In this article, dissipative particle dynamics with energy conservation eDPD is used for simulating hydrodynamic behavior and heat transfer of DPD particles in a two-dimensional channel with parallel planes. To this end, a Fortran programming code is developed and the results are presented as dimensionless velocity and temperature profiles on the cross section perpendicular to the flow direction inside the channel. For the indented geometry, thermal and dynamic boundary conditions have been considered. The dynamic boundary condition of solution domain in the flow’s direction is periodic, and for modeling the walls, freezing layers of DPD particles with Bounce-Back reflection has been used. For the thermal boundary condition, it is assumed that the wall temperature is constant and the temperature of each DPD particle in contact with the wall is the same as the wall temperature. In this article, for the first time, for modeling the walls four frozen layers with Bounce-Back reflection are used and the effect of particle exit on two and three-layers configurations is investigated.

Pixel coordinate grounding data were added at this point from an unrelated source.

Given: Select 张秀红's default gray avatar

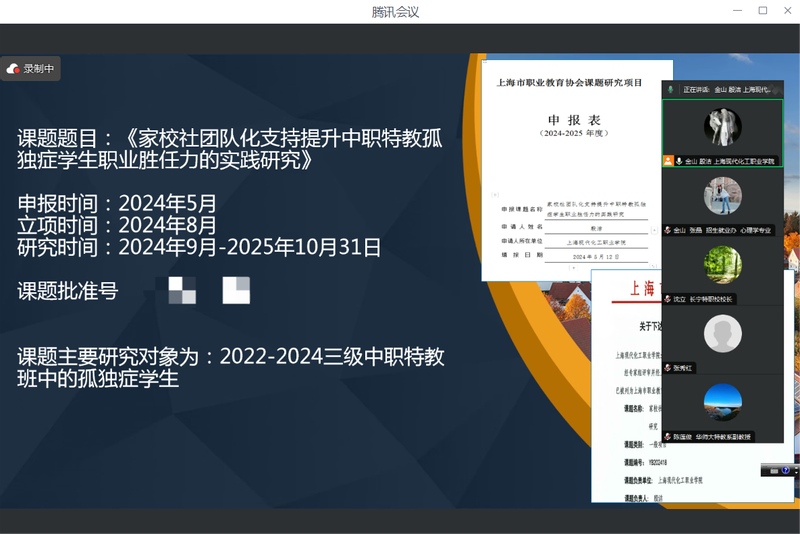Looking at the screenshot, I should point(722,333).
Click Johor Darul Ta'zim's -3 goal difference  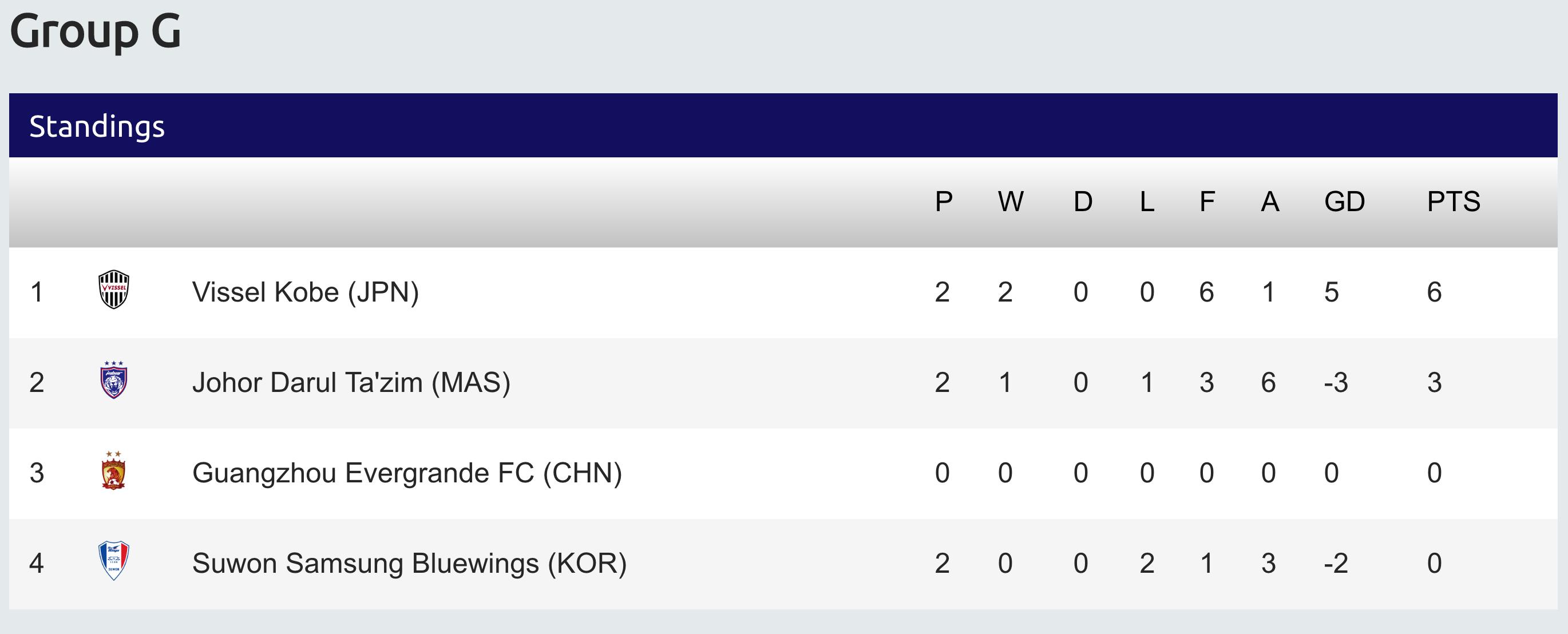(1336, 383)
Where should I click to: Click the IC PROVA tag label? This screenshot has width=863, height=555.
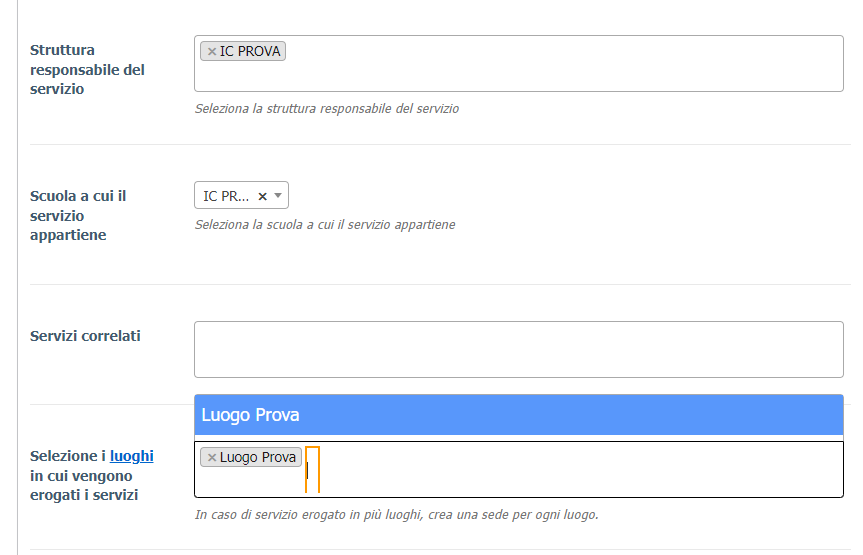point(250,51)
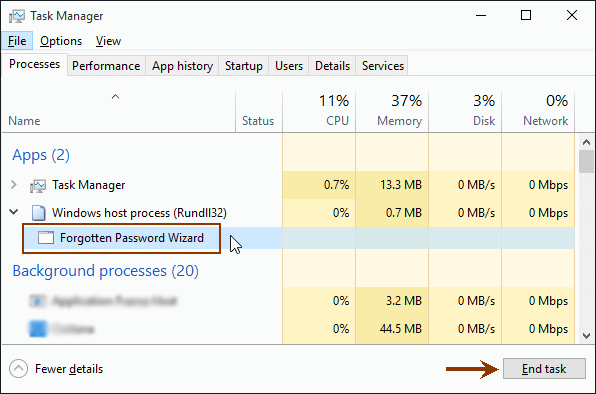Click the Task Manager title bar icon
Viewport: 596px width, 394px height.
pyautogui.click(x=16, y=16)
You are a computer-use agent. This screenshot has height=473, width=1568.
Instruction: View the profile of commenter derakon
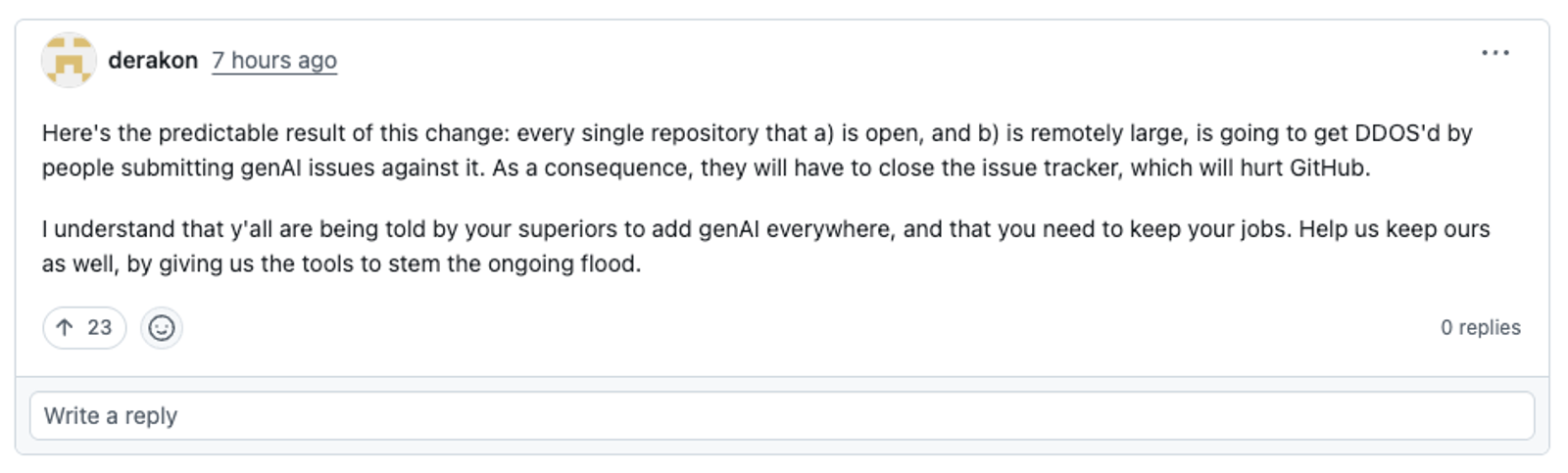(153, 60)
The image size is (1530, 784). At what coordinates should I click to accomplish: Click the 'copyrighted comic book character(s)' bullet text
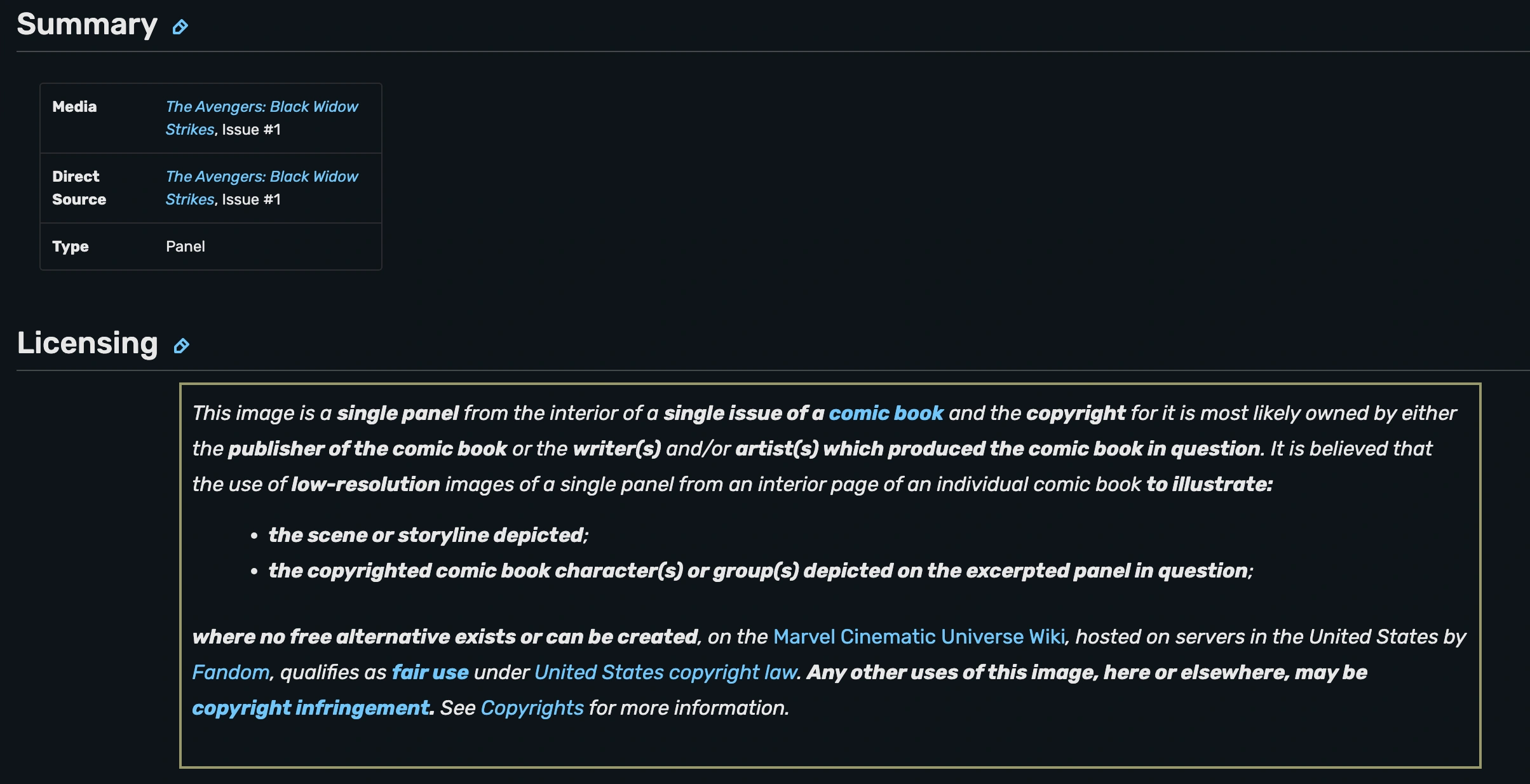(761, 571)
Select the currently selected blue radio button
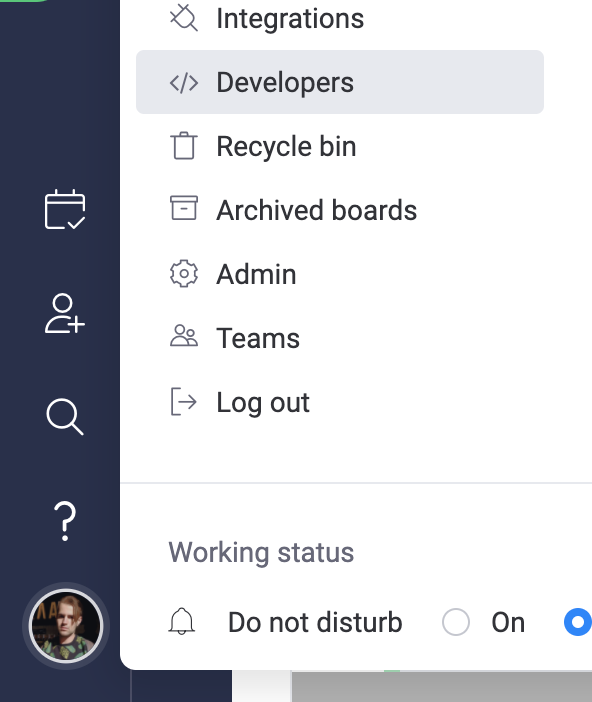The image size is (592, 702). click(578, 622)
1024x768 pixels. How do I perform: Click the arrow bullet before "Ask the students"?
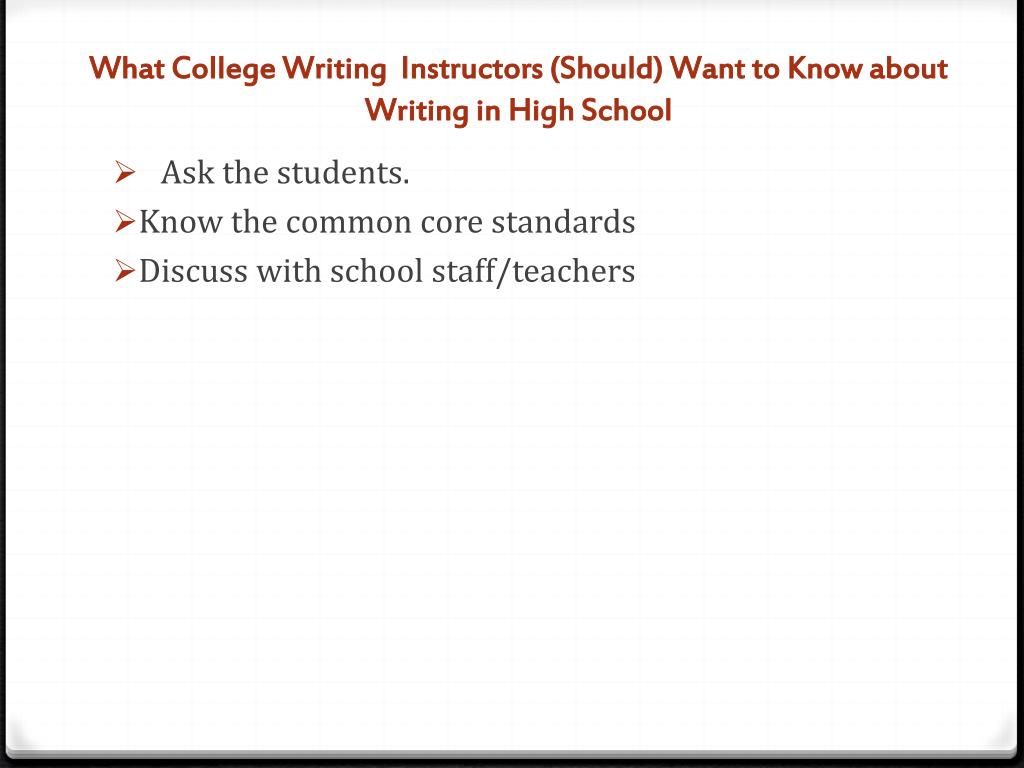pyautogui.click(x=125, y=172)
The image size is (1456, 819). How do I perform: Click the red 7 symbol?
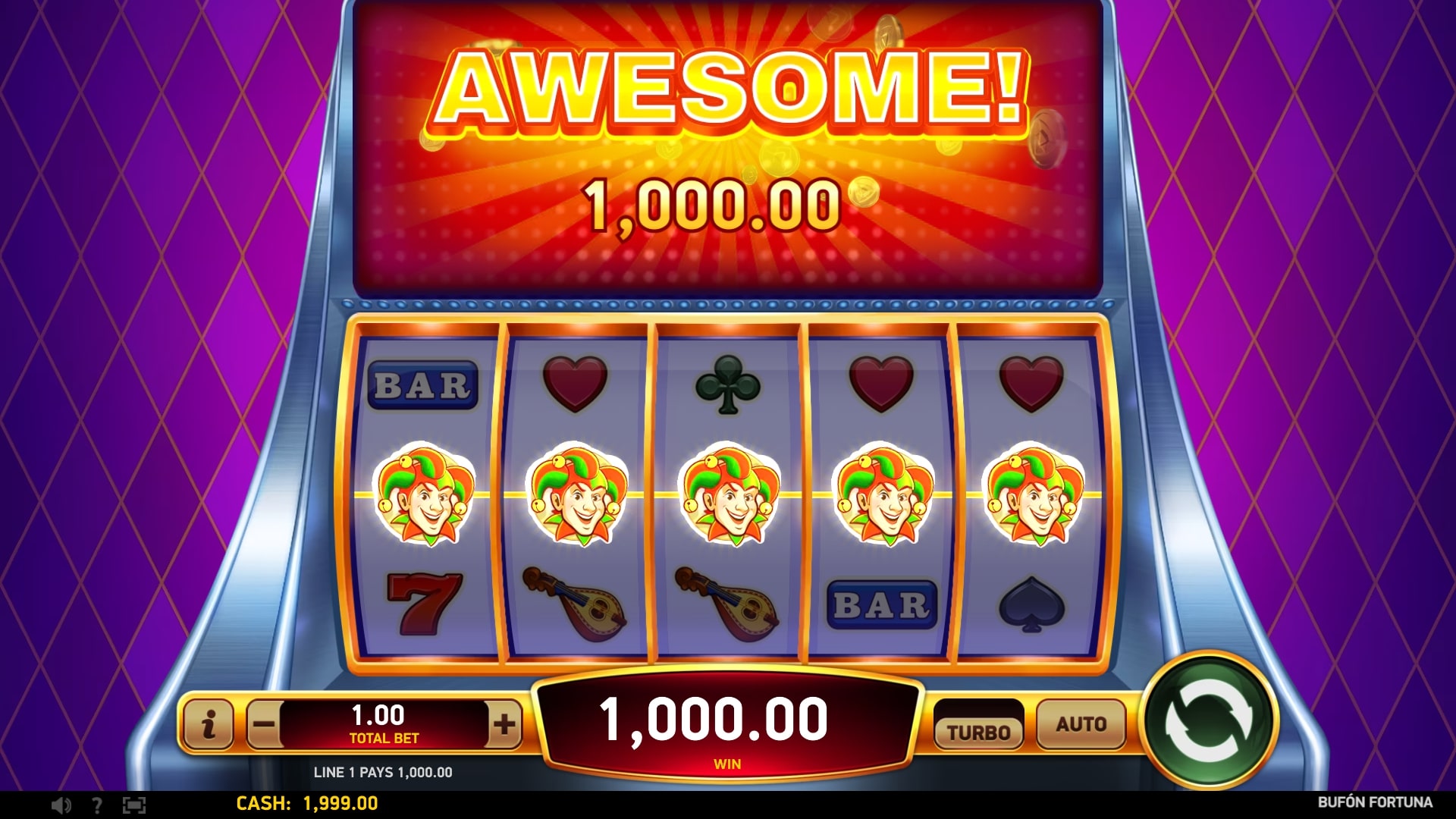pyautogui.click(x=424, y=604)
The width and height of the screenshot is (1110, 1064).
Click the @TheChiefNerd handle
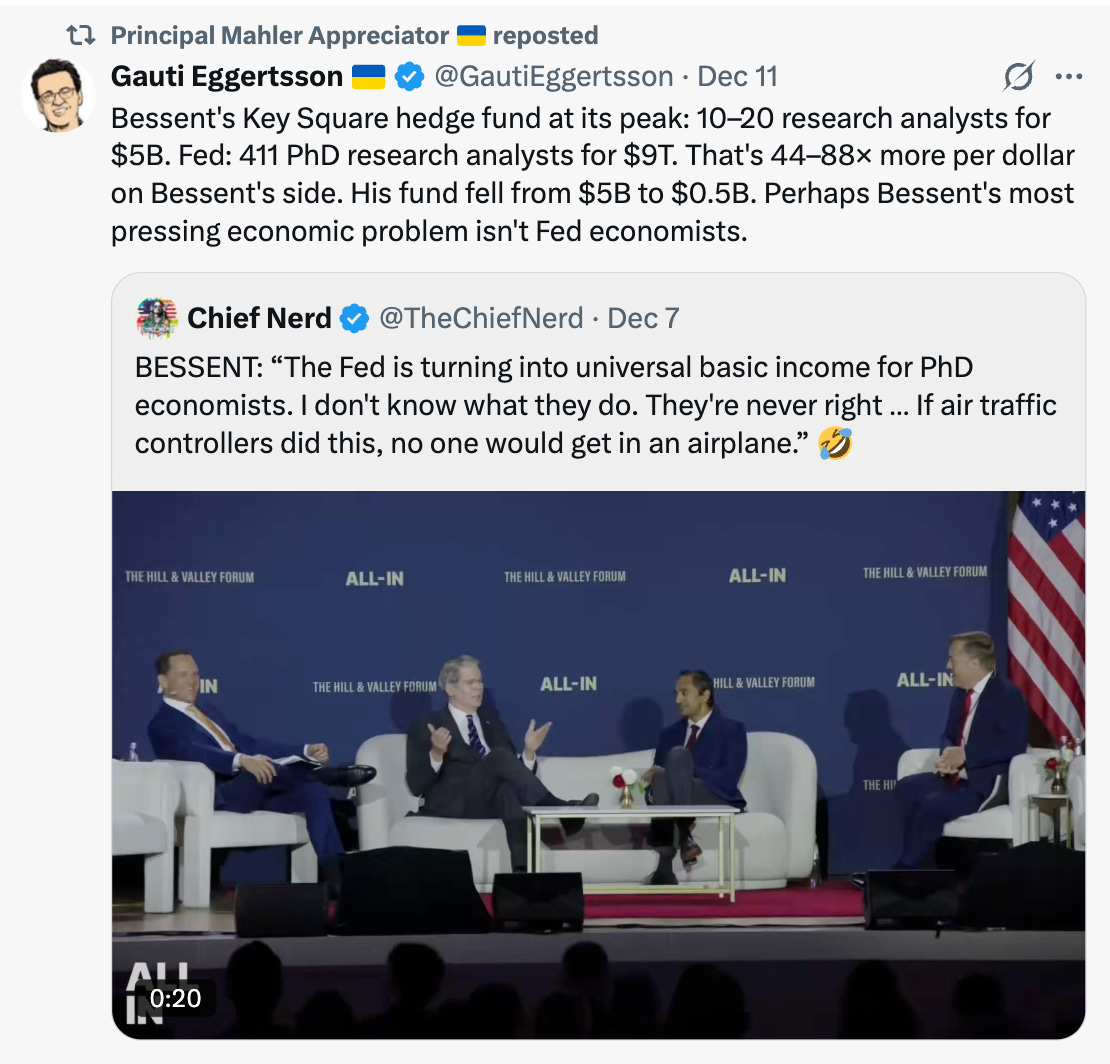480,318
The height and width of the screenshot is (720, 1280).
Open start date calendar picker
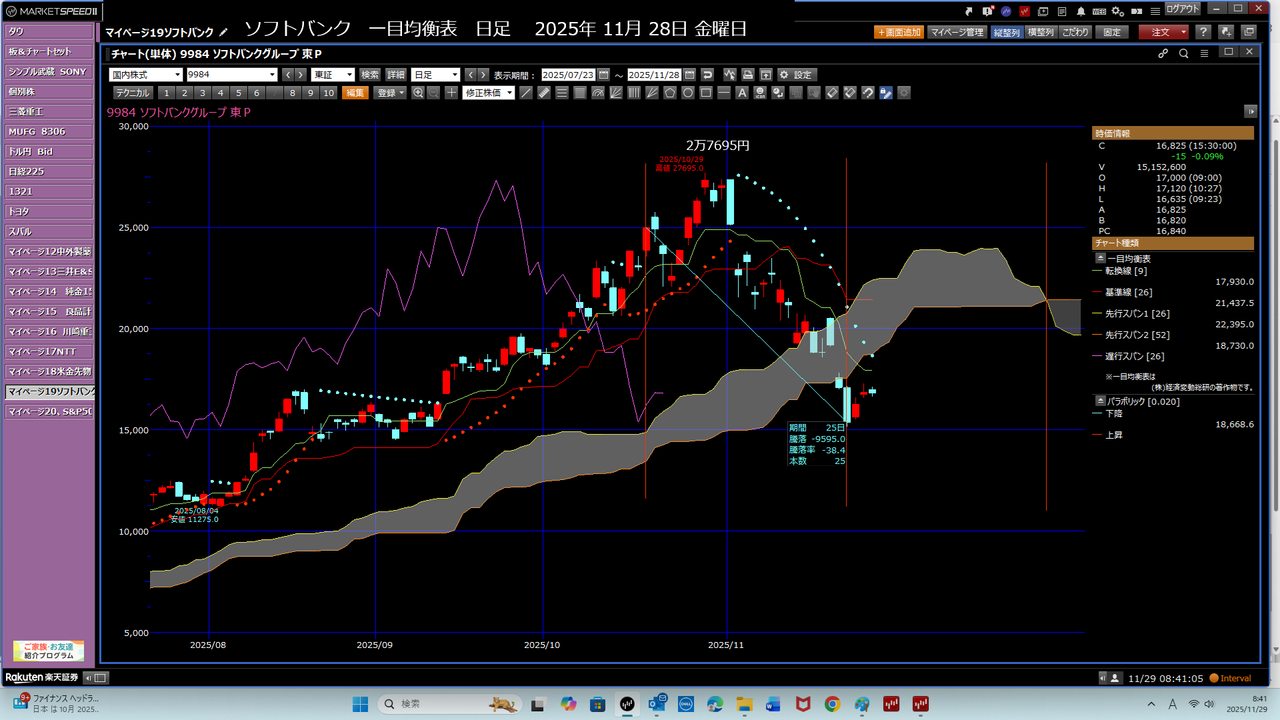(603, 75)
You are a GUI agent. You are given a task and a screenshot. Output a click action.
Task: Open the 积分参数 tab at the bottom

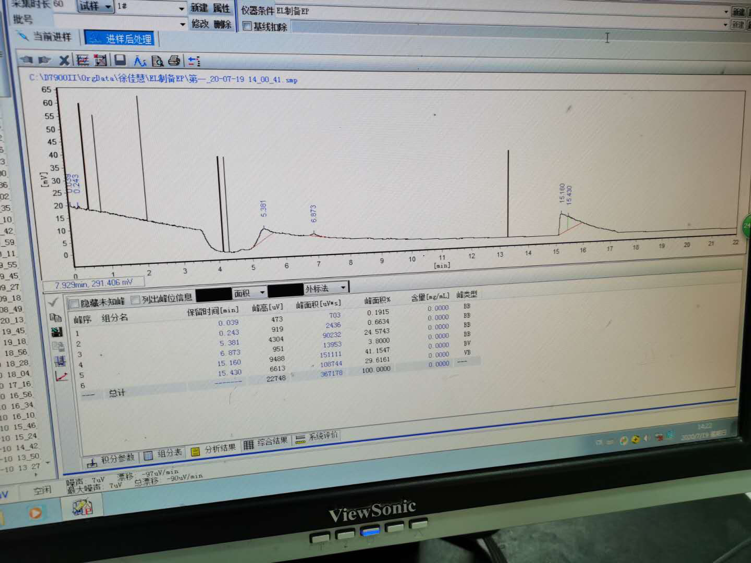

Furthermore, for the first time, modified velocity Verlet integration algorithm is improved by adding heat transfer equations. And considering λ = 0.65 in the algorithm; the indented geometry is well simulated. In order to validate the results, first, the effect of regular and random initial distribution is compared. Furthermore, the results of wall alignment are compared with those obtained from CFD approach. In this paper, in addition to studying the effect of wall alignment and initial particle arrangement, the influence of the size of cells for averaging and the time steps in the output results are investigated.